→ **GIVEN RECORDS**:
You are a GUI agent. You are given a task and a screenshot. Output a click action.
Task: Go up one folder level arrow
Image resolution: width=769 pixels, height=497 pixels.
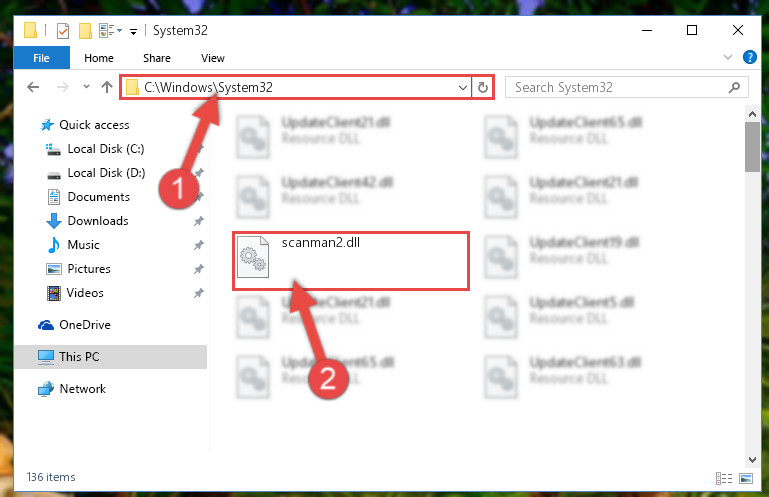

...

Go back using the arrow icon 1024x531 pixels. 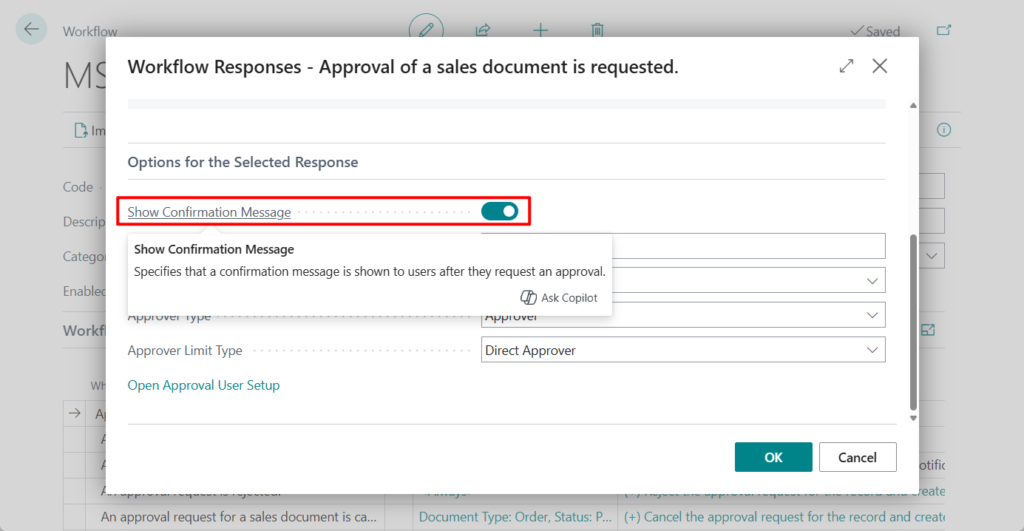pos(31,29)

==

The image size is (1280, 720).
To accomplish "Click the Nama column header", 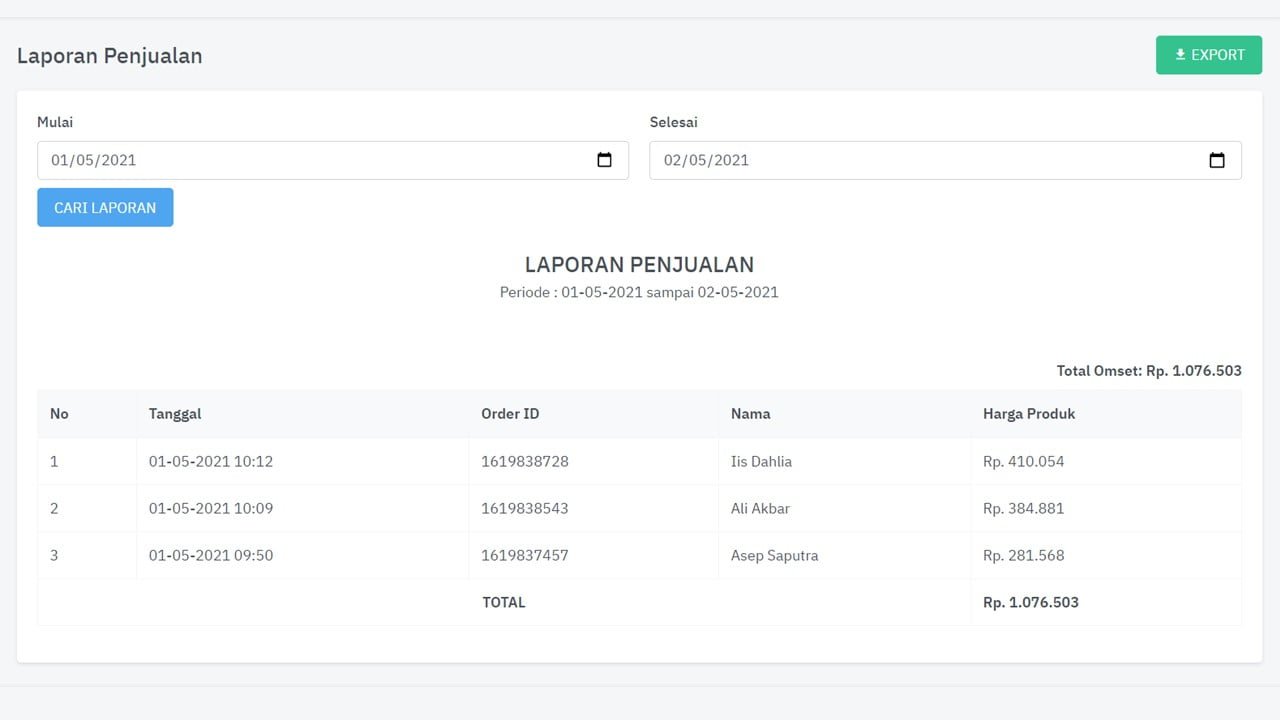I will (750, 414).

→ **EXERCISE INSTRUCTIONS**:
Taking the entries above, write out exactly each line from the one holding "You are a GUI" to the one holding "Image resolution: width=769", both included, and stop there.

→ **TASK RESULT**:
You are a GUI agent. You are given a task and a screenshot. Output a click action.
Task: Go up one folder level arrow
Image resolution: width=769 pixels, height=497 pixels.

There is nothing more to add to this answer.